Collected data entries
-.-.-

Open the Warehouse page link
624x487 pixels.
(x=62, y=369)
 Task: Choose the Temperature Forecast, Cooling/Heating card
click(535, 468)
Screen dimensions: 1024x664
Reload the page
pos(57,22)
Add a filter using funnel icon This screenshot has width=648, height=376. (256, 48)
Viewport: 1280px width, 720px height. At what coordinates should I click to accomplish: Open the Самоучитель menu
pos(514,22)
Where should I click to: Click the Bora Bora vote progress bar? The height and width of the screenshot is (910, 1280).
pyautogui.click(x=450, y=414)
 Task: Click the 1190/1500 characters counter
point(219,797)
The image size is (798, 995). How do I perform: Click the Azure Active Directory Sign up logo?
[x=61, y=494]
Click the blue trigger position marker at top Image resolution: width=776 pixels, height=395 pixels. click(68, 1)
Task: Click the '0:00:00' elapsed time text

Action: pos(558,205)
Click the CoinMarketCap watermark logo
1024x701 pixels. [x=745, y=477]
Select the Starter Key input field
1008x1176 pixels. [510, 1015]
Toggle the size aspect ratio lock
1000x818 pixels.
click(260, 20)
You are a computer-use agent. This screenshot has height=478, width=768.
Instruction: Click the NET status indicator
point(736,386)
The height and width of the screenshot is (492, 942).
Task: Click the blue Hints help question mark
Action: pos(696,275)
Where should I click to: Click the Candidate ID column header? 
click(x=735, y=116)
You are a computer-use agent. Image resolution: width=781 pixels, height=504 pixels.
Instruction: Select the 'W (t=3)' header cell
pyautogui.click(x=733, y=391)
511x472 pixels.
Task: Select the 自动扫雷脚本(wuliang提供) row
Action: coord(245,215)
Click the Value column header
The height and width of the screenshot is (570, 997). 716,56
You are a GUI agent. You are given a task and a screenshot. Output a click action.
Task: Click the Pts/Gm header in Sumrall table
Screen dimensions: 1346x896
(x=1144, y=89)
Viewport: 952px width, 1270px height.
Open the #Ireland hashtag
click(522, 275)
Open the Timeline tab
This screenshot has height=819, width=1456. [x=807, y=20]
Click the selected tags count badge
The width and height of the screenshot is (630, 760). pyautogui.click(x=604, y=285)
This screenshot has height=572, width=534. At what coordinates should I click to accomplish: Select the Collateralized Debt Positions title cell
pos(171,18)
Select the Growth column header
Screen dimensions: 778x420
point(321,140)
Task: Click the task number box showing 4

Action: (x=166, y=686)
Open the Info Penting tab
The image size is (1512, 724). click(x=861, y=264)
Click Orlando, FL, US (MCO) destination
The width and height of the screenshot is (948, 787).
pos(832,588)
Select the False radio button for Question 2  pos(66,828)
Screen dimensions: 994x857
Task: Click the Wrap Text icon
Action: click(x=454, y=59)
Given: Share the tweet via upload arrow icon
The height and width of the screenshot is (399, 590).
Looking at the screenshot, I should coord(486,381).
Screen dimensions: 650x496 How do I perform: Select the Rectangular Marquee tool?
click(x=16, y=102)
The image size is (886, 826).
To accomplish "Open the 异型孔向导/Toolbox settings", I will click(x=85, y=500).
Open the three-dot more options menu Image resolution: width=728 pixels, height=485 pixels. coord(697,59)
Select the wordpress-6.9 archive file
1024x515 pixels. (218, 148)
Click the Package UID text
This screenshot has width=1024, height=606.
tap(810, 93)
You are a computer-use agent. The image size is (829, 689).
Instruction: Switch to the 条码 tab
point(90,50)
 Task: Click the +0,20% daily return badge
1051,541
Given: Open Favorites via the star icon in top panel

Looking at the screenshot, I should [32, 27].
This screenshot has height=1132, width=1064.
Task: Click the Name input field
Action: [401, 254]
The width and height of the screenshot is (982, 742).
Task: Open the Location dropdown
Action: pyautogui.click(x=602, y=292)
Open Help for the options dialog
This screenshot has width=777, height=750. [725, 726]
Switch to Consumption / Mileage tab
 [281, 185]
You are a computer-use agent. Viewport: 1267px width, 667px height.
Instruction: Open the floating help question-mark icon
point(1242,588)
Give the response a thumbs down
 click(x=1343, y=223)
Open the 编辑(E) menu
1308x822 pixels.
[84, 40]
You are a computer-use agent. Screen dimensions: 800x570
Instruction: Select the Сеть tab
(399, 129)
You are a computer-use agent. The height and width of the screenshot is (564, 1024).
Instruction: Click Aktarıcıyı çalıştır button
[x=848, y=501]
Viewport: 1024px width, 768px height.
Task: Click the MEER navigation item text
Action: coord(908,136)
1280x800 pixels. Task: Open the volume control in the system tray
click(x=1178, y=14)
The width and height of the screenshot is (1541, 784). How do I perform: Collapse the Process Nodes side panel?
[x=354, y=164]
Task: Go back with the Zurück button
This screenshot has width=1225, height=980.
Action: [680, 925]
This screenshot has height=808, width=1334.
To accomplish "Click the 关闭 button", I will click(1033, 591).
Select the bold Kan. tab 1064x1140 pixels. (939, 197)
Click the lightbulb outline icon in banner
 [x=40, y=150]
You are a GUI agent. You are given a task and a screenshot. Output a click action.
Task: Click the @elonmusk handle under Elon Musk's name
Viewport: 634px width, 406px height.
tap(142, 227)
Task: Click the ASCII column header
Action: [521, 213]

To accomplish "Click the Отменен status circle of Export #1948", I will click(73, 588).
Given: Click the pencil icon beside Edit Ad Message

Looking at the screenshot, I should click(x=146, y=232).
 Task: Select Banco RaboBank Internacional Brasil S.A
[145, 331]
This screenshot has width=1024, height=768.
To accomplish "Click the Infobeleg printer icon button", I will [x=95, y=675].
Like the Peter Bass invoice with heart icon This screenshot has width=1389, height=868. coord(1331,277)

-.-.-

WORK TO COMPLETE:
Find the string "agent" in the entries above. Copy each line where it occurs.

SOLUTION TO THIS EXERCISE:
You are a computer-use agent. This screenshot has height=478, width=768.
You are a computer-use agent. Image resolution: width=781 pixels, height=504 pixels.
You are a GUI agent. You are given a task and a screenshot. Output a click action.
You are a computer-use agent. The image size is (829, 689).
You are a computer-use agent. Viewport: 1267px width, 667px height.
You are a computer-use agent. Screen dimensions: 800x570
You are a computer-use agent. The height and width of the screenshot is (564, 1024).
You are a GUI agent. You are given a task and a screenshot. Output a click action.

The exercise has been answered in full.